A desperate scream rent the heavy night air. Hearing the vibrating tremor of fear, Dan dashed toward the sound. It was coming from the basement. The door was open and he peered down into the darkness, blinking nervously. The bellow of terror, more animal-like now, came again and he forgot his fear. No time to find a light, he realized, as he pounded down the creaky stairs. No time…
The solid door, when he came to it, was unlocked. It was a strange bit of luck, but he didn’t stop to question it. Flinging the heavy barrier open, he paused. The dark was as debilitating as a blanket over his head. He couldn’t see a thing. Fortunately, his hearing still functioned; he took a moment to listen. It wasn’t long before he heard her labored breathing filling the almost airless space.
She was straight in front of him. Without wasting another precious second, he made his way cautiously toward her in the dark. “I am here, my darling,” he panted, trying to reassure her, but there was no response. She had fainted. Or at least he hoped that was all she had done.

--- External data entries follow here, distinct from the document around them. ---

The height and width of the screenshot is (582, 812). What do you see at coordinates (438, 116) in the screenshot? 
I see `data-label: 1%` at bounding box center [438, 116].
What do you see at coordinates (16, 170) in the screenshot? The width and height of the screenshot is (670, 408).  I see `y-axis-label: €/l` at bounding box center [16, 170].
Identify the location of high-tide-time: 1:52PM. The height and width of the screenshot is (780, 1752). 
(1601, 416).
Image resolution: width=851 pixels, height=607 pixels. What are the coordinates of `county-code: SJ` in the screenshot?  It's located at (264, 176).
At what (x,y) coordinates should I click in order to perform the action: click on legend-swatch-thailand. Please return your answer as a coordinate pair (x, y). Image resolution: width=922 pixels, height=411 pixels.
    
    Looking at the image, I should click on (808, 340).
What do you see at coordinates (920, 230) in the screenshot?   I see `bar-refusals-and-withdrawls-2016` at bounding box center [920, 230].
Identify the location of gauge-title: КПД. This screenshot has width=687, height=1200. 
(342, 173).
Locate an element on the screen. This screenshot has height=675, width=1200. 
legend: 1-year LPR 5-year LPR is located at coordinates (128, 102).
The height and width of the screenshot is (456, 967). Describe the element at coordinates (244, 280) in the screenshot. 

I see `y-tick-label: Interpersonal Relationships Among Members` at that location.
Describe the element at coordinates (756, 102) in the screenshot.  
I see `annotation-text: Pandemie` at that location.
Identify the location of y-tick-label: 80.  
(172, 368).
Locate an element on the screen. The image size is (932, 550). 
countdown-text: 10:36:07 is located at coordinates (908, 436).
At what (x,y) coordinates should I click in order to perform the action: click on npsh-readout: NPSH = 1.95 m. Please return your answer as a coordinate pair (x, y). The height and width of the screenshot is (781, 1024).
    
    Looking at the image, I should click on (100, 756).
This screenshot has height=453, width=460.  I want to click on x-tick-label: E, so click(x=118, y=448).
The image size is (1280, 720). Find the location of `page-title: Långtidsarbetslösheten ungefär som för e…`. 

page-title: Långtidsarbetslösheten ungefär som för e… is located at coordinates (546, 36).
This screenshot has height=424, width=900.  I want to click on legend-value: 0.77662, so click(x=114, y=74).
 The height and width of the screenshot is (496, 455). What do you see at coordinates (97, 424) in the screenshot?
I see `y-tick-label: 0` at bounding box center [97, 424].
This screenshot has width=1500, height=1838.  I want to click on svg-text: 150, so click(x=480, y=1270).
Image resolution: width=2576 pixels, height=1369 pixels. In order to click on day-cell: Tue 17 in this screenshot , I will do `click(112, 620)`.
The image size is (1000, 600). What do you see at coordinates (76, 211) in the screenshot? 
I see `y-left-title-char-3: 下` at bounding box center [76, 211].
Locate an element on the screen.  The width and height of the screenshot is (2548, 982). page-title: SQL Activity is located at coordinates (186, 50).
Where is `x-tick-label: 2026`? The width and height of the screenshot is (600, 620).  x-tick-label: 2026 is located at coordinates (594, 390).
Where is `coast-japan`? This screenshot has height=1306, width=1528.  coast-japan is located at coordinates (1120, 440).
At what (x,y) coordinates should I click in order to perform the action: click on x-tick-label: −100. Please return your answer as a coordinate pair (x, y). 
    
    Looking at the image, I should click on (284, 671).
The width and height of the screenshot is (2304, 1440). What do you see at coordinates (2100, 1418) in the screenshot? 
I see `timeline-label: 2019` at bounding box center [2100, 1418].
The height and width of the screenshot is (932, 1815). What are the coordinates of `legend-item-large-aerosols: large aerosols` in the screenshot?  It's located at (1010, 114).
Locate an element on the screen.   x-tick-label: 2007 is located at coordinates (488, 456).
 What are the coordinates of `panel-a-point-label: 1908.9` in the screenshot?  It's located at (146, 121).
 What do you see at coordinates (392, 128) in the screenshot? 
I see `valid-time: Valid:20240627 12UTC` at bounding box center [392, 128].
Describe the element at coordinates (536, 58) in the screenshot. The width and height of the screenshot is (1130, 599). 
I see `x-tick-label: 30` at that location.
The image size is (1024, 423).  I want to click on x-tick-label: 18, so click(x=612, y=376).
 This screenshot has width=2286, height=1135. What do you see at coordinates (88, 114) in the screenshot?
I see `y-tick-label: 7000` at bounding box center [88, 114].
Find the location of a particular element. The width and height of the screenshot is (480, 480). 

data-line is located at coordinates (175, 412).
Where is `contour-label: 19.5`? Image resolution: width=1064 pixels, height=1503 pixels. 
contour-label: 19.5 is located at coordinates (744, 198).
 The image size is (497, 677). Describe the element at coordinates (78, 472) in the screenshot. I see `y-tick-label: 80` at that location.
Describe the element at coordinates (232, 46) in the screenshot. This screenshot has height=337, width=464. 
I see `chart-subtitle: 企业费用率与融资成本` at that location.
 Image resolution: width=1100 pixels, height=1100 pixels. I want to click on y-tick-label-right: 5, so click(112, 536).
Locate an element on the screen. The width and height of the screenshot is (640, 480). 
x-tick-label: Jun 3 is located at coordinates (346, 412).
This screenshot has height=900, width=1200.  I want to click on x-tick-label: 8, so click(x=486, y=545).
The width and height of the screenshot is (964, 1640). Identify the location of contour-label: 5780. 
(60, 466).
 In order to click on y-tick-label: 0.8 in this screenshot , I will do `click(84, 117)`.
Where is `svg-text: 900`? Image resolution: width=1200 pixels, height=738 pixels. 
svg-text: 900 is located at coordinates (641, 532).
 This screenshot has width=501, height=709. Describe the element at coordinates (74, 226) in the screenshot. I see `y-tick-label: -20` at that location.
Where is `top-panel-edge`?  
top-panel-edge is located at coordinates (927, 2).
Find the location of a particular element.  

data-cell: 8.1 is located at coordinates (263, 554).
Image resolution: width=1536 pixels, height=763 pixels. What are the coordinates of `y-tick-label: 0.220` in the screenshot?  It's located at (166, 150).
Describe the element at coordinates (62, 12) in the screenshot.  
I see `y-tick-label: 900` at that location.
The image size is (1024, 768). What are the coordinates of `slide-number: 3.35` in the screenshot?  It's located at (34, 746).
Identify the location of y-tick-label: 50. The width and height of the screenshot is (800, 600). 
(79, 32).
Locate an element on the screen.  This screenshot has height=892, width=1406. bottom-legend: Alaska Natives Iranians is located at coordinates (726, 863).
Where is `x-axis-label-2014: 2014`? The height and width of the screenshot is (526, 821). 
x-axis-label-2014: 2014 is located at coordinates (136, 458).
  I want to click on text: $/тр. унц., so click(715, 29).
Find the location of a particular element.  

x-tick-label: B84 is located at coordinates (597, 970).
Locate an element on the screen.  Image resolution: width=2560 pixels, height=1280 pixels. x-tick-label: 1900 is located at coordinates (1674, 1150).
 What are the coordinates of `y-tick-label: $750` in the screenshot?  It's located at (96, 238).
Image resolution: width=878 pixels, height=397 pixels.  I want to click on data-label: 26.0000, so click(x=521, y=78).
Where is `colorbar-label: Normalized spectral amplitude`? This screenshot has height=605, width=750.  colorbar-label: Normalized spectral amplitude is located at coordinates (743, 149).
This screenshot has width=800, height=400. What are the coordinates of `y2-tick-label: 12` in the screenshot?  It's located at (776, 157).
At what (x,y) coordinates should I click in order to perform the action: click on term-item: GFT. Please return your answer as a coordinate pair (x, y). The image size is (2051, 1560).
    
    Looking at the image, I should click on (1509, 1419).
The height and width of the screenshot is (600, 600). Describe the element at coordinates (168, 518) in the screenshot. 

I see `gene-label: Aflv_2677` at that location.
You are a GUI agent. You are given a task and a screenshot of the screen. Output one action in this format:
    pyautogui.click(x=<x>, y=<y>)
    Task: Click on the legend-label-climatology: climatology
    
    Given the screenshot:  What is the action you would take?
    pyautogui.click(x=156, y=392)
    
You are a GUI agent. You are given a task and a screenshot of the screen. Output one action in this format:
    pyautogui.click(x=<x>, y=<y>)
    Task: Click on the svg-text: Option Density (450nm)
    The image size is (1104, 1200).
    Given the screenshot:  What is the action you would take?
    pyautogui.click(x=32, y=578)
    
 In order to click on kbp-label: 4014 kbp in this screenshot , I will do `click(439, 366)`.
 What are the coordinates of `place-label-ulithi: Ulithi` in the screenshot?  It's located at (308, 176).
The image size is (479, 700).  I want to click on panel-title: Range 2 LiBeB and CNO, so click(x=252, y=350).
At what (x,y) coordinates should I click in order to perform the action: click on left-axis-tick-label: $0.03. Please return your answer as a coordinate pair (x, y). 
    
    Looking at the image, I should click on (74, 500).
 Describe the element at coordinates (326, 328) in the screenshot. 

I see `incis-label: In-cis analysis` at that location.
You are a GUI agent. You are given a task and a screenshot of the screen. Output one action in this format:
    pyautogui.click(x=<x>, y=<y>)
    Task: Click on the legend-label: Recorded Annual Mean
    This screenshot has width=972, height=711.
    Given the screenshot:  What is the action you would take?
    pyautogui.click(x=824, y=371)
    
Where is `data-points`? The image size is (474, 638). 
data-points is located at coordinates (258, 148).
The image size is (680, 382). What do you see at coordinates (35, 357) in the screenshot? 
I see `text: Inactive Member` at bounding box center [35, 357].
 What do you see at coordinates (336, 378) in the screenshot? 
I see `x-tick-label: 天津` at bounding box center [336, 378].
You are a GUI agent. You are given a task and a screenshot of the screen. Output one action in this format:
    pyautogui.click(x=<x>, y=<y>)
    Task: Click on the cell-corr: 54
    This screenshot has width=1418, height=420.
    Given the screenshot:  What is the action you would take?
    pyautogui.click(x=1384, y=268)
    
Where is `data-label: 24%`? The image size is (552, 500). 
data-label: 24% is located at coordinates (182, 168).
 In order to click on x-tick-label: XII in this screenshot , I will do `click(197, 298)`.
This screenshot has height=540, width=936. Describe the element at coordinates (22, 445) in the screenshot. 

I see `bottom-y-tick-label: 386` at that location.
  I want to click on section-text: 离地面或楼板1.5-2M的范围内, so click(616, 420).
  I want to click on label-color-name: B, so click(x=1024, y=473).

When he reached her, he found the ropes bounding her wrists were too tight to untie. Thankful for the Boy Scout training that had been forced on him as a child, he reached into his pocket and pulled out his Swiss army knife. Quickly, carefully, he sawed through the thick ropes. Sounds from above told him he didn’t have much time. He worked more quickly, cutting himself. He didn’t have time to do anything about the stinging wound either, just let himself bleed. A few seconds later, his wife was free. She collapsed into his arms, waking as she did so. “You’re safe,” he told her, holding her tight.
“Not for long,” she answered back with a tired sigh. She, too, had heard the footsteps on the stairs.
I hope this helps. Good luck and keep writing!